Pemimpin tertinggi Iran, Ali Khamenei, bersumpah membalas dendam terhadap Israel, dengan mengatakan sebagai “tugas Teheran.”
Hamas diperkirakan akan menunjuk Khaled Meshaal, 68 tahun, yang telah menjadi pemimpin kelompok tersebut di pengasingan sebelumnya, untuk menggantikan Haniyeh. Israel gagal membunuhnya pada tahun 1997.
“Tidak ada tanda-tanda bahwa eskalasi akan segera terjadi” setelah kematian Haniyeh, kata John Kirby, juru bicara keamanan nasional Gedung Putih. Namun, ia mengatakan bahwa pemerintahan Biden khawatir akan adanya eskalasi.
Kepala staf IDF menyatakan bahwa Israel belum selesai merespons. Lebih dari 80.000 warga Israel telah dipaksa mengungsi dari rumah mereka akibat serangan roket Hizbullah. Kelompok ini memiliki lebih dari 100.000 rudal di gudangnya. Pemerintah Netanyahu menghadapi tekanan domestik untuk menetralisir Hizbullah, yang bersumpah untuk menghancurkan Israel, sehingga para warga dapat kembali ke rumah.
Letnan Jenderal Herzi Halevi mengunjungi pasukan IDF di perbatasan utara dengan Lebanon pada 31 Juli.
“Niat kami dengan Hizbullah adalah untuk tidak kembali ke 6 Oktober,” kata Halevi kepada pasukan.
“Muhsan [Shukr] tidak akan berada di sana, tetapi kami juga tidak akan membiarkan situasi kembali seperti semula, di mana Hizbullah hadir di perbatasan, 200 meter dari Metula, atau dari Shtula, atau dari Rosh HaNikra.”
Halevi menyinggung serangan terhadap Shukr.
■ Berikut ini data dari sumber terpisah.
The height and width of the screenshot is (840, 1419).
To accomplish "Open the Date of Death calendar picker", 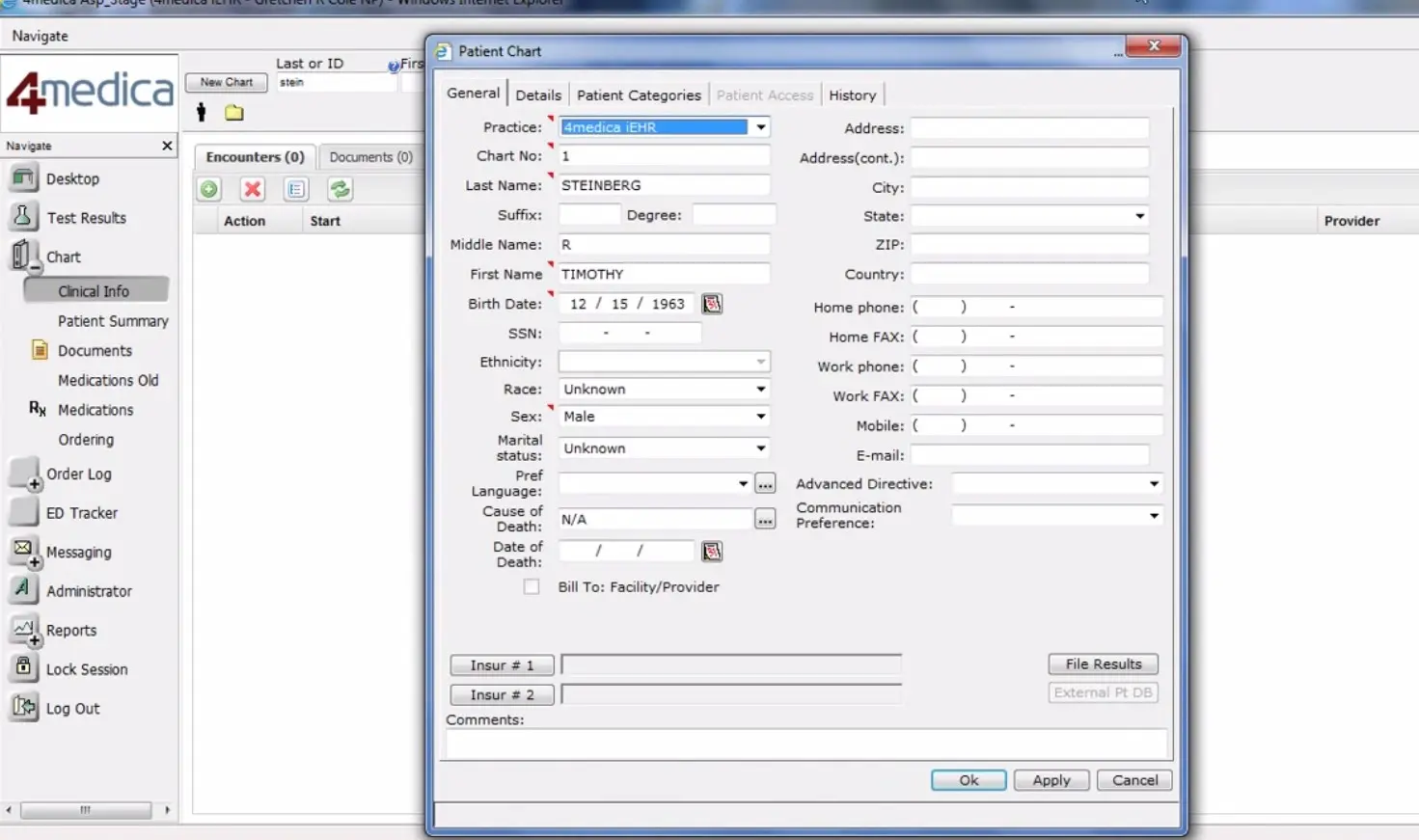I will 712,552.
Dia mengisyaratkan pembalasan terhadap Nasrallah sendiri, yang telah hidup di bawah tanah selama bertahun-tahun, dan dia mengisyaratkan kemungkinan perang darat.
“IDF mengetahui bagaimana cara beroperasi dan menjangkau ruang tertentu di sebuah lingkungan di Beirut. Mereka juga tahu bagaimana menargetkan titik tertentu di bawah tanah. Dan kami juga tahu bagaimana beroperasi di dalam tanah dengan sangat kuat, dan minggu ini Anda berlatih untuk hal ini, dan ini adalah kemampuan yang sangat penting,” katanya.
Amerika Serikat telah mencoba mencegah perang yang lebih luas. Amerika Serikat telah menekan Israel untuk tidak menyerang Beirut atau benteng Hizbullah di luarnya, Dahieh. Israel justru melakukan tindakan dalam pembunuhan Shukr.
Kritik AS terhadap Israel pada 31 Juli diredam. Amerika Serikat telah menetapkan harga $ 5 juta untuk kepala Shukr atas keterlibatannya dalam pemboman barak Beirut tahun 1983 yang menewaskan 241 Marinir AS.
Semua pihak merasa tertekan untuk merespons, kata analis militer Israel, Elliot Chodoff, kepada The Epoch Times. Iran mungkin akan merespon dengan serangan roket besar-besaran, seperti yang terjadi pada April lalu, atau mungkin juga akan menunggu. Serangan itu bisa mengenai target Israel atau Yahudi di luar negeri. Tidak perlu lagi menunggu provokasi, karena mereka sudah memikirkannya, katanya.
Dia berpendapat bahwa kedua serangan tersebut, dengan asumsi Israel memang bertanggung jawab atas serangan Teheran, terjadi secara kebetulan. Ia berpendapat bahwa tidak mungkin kedua serangan itu direncanakan dengan baik sebelum kejadian.
Israel telah memberitahukan kepada Qatar—tempat Haniyeh tinggal dan yang menjadi tuan rumah serta menjadi perantara pembicaraan menuju gencatan senjata di Gaza—bahwa mereka tidak akan menyerang para pemimpin Hamas di sana.
Haniyeh menghabiskan waktu di Turkiye dan Mesir, dan Israel ingin menghindari memburuknya hubungan dengan kedua negara tersebut, kata Chodoff.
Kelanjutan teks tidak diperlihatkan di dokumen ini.